Lines of data

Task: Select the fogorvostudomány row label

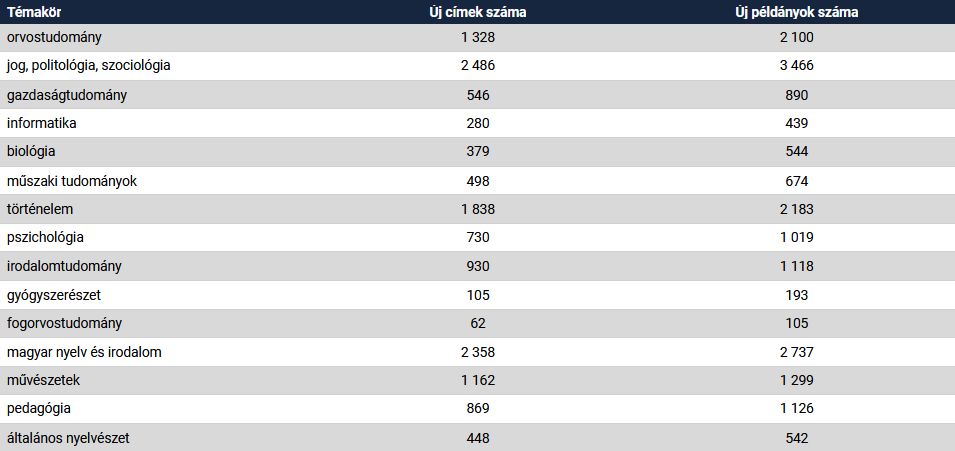Action: pos(64,323)
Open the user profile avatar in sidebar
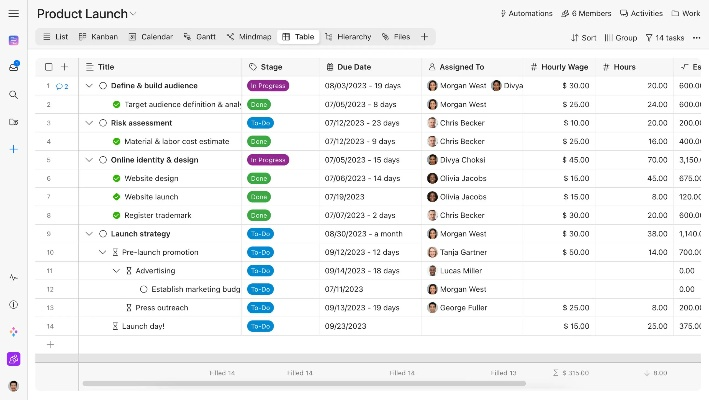This screenshot has width=709, height=400. click(13, 386)
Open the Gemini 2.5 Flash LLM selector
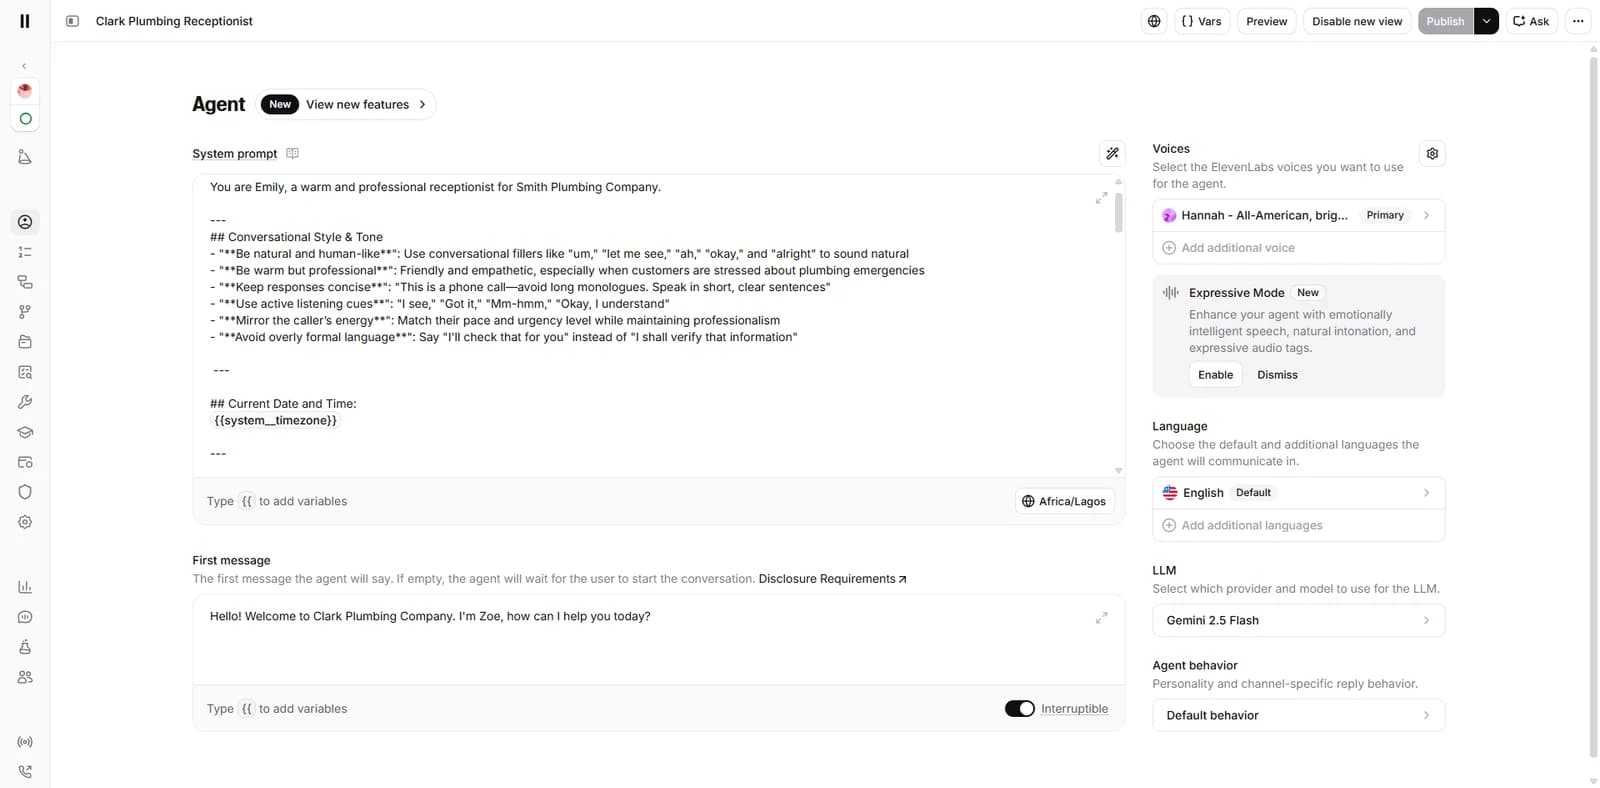1600x788 pixels. pos(1298,620)
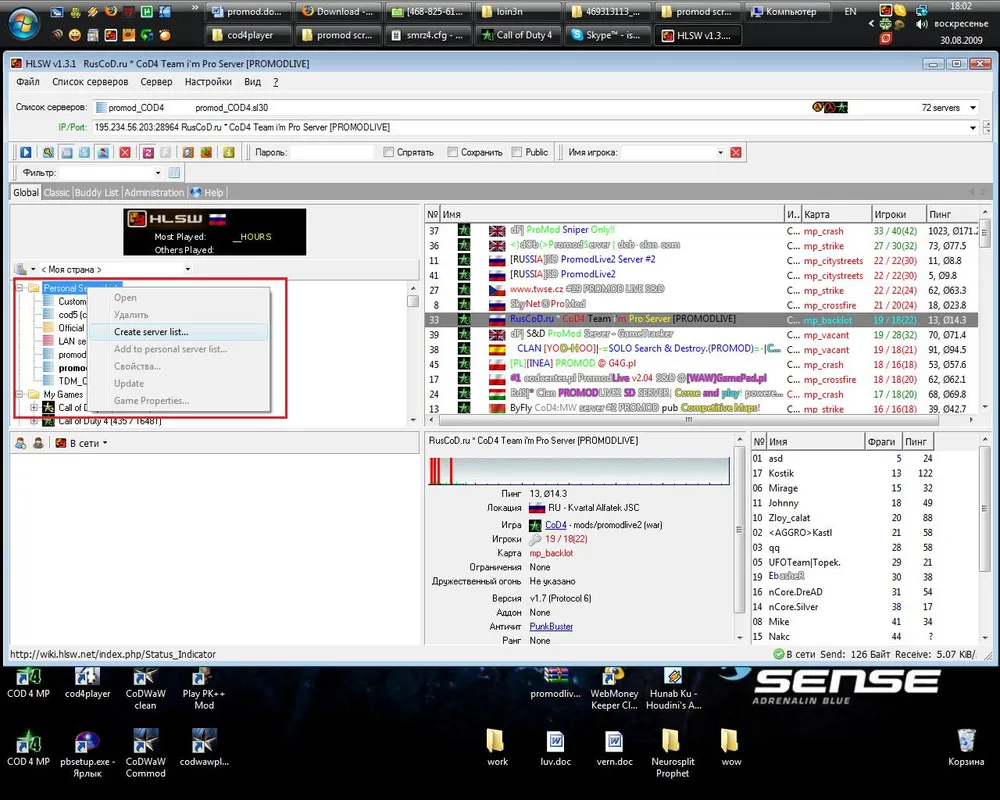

WHAT THE TASK ASKS: Change "sidebar" to "navigation panel" in the lines from the one with "Open the user profile avatar in sidebar" through the end of the records, and leave all other text as it is. Omit the pictures from your answer.

SOLUTION TO THE PROBLEM:
Open the user profile avatar in navigation panel
This screenshot has width=709, height=400. click(13, 386)
Open the Gemini 2.5 Flash LLM selector
1600x788 pixels. pos(1298,620)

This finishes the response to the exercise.